Next was Robert Winchester Fraser (1848–1906), who received a degree of recognition in his own lifetime, generally signing his work 'R. W. Fraser'. His pictures were regularly exhibited, including at the Royal Academy and Royal Scottish Academy. He was more widely travelled than his artistic siblings, at one point receiving a commission to go and paint in Jamaica. He died while staying at the Bristol Hotel, Gibraltar.

Both his sons were also painters. The elder, Robert James Winchester Fraser (1872–1930) signed his pictures 'R. Winter' or 'Robert Winter', to distinguish them from those by his father. Though less commercially successful than his father, Winter’s paintings have come to be well regarded and these days tend to sell at higher prices in auction.
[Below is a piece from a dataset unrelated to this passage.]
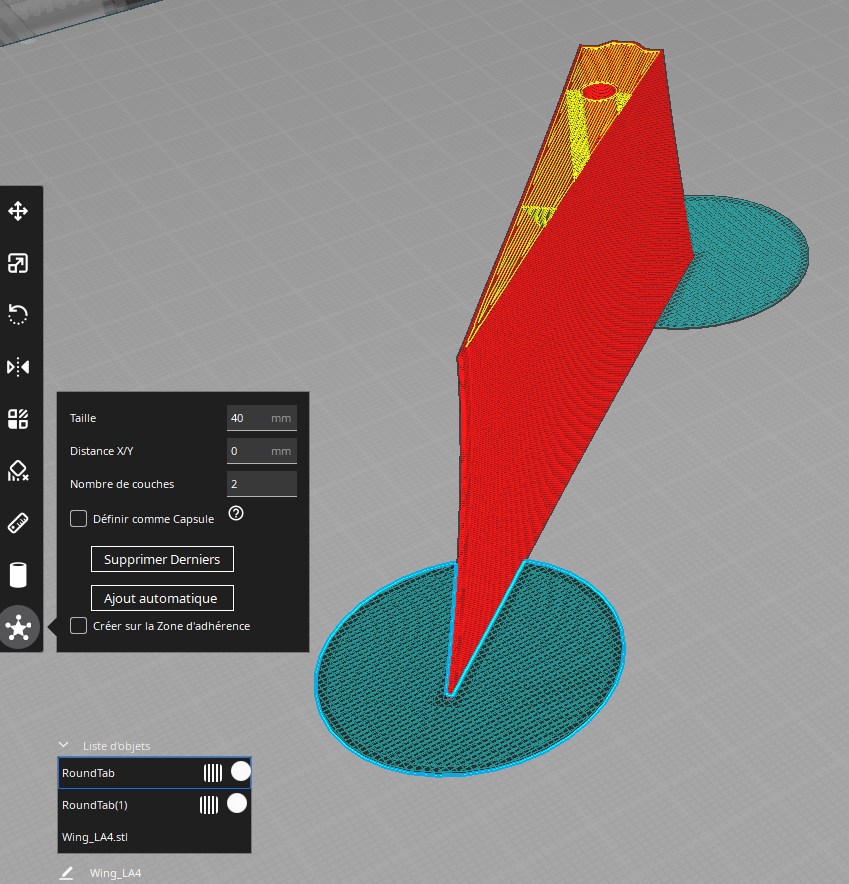Select the support blocker tool
The height and width of the screenshot is (884, 849).
coord(18,471)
The Dictionary of British Watercolour Artists calls him "the best known, and perhaps the best, of the family".

The younger son, Francis Gordon Fraser (1879–1931) "was probably the most prolific, yet least recorded member of the famous Huntingdonshire family of landscape painters" (Jeremy Wood, Hidden Talents). "The quality of his work is variable and this has affected its value." Perhaps realising that he was in danger of flooding the market single-handedly, he signed his work in a variety of ways. Besides F. G. Fraser, he is known to have also used F. Gordon, Alex Gordon and quite possibly several other names. His huge output was driven by penury and it would seem that many of his paintings were hurriedly completed, though there are a few in circulation of a higher standard and with greater attention to detail. It is not known how much time he spent in or around The Fens region where his brother and uncles lived. His pictures of the area may possibly have been depicted from memory, imagination or his recollection of his father’s work, given that he mostly lived in south-west London. Two of his pictures were shown at the Devon and Exeter Annual Exhibition in 1907.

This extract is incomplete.